Sumner’s speech, delivered to the New York Young Men’s Republican Union, Nov. 19, 1867, can be read on the internet: http://www.umdl.umich.edu/cgi-bin/moa/sgml/moa-idx?notisid=ABJ1723. The same principles are enunciated in Sumner’s speech, Feb. 1869, advocating a much stronger Fifteenth Amendment than the one adopted; in Harold M. Hyman, The Radical Republicans and Reconstruction, 1861-1870 (Indianapolis: Bobbs-Merrill, 1967): 484-491. See David Herbert Donald, Charles Sumner (N.Y.: Da Capo Press, 1996): 219-237, for the events leading up to Sumner’s famous speech of 1852, “Freedom National, Slavery Sectional,” that argued that the Constitution did not condone or allow slavery, citing the Sommersett Case of 1772 in England, which ruled that slavery, to be legal, must be affirmed by positive law. Sumner was attempting to declare the Fugitive Slave Law (upheld by Lemuel Shaw, Chief Justice of Massachusetts and Melville’s father-in-law) unconstitutional. Sumner had been making the same constitutional argument constantly prior to his entry into the Senate (1851), beginning in the Fall of 1845, setting Massachusetts on fire with antislavery fervor, according to one biographer, Archibald Grimke (1892).

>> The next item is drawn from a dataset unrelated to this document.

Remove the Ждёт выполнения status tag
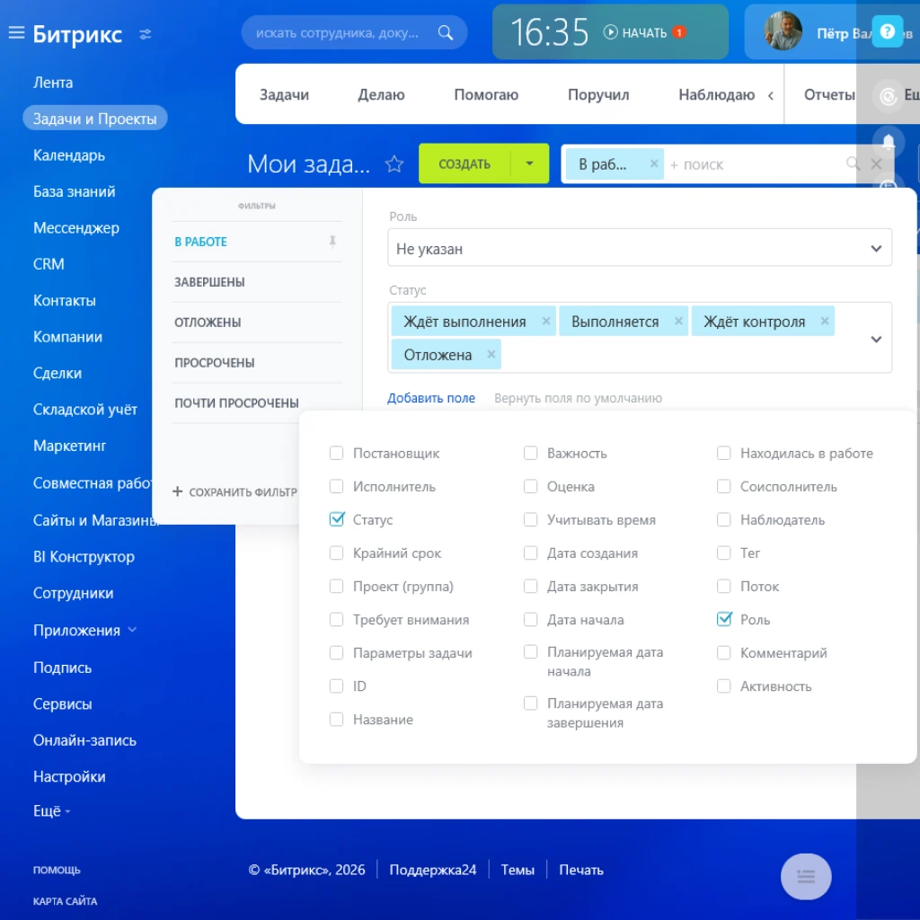Viewport: 920px width, 920px height. coord(546,322)
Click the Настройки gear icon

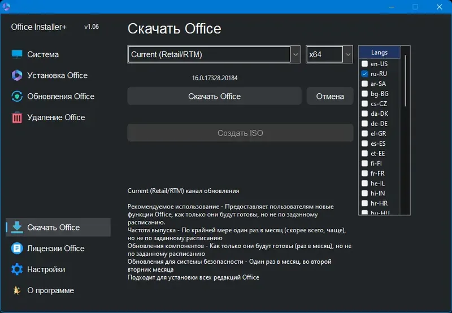17,269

Compare to Donald Davidson, “Expedients Versus Principles–Cross Purposes in the South,” Southern Review Vol.2 (1936-37), 651. Decrying the habit of South-bashing in Northern newspapers, Davidson complained, “Denunciations of the older Klan disguised the working alliance of Radical Republicans and the Robber Barons. ¼”Urban-industrialized society” demolishes “whatever stands in its path.” The claim of collusion between the radicals and crooked capitalists is challenged in Stanley Coben, “Northeastern Business and Radical Reconstruction: a Re-examination,” Mississippi Valley Historical Review, XLVI (June 1959).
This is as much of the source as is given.